Abstract

William Shakespeare’s Love’s Labour’s Lost notoriously confronts readers and playgoers with a number of puzzles linked to its representation of time and space, resulting in thematic and generic controversies, such as its refusal to end in marriage, “like an old play” (5.2.856). Careful study of unfolding narrative events reveals three overlapping temporal frameworks that render the comedy’s unfolding plot at times cyclical and slow, at times measured and moderate, at times linear and fast. These frameworks are accompanied by such spatial juxtapositions as private study vs. public ceremony, bucolic nature vs. courtly artifice, and monastic asceticism vs. worldly pleasures. Using Mikhail Bakhtin’s chronotope, which posits the indissoluble connection of time and space in literature, this article will identify three temporo-spatial frames that we have termed the chronotope of the retreat, the chronotope of the embassy, and the chronotope of the comic idyll.
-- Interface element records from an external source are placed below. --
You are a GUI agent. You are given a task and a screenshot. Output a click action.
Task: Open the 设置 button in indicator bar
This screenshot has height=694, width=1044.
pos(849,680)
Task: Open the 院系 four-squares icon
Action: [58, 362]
Each proves a locus or matrix where narrative events, cultural associations, and generic expectations intermingle to create a complex experience for playgoers and readers. Familiarity with these three models renders the play’s purportedly shocking conclusion rather more topically apt, generically logical, and chronotopically inevitable. The resulting temporo-spatial medley generates hitherto unrecognized comic subgenres, thematic coherence, and structural cohesiveness in a play often dismissed as haphazardly plotted or formally inconsistent.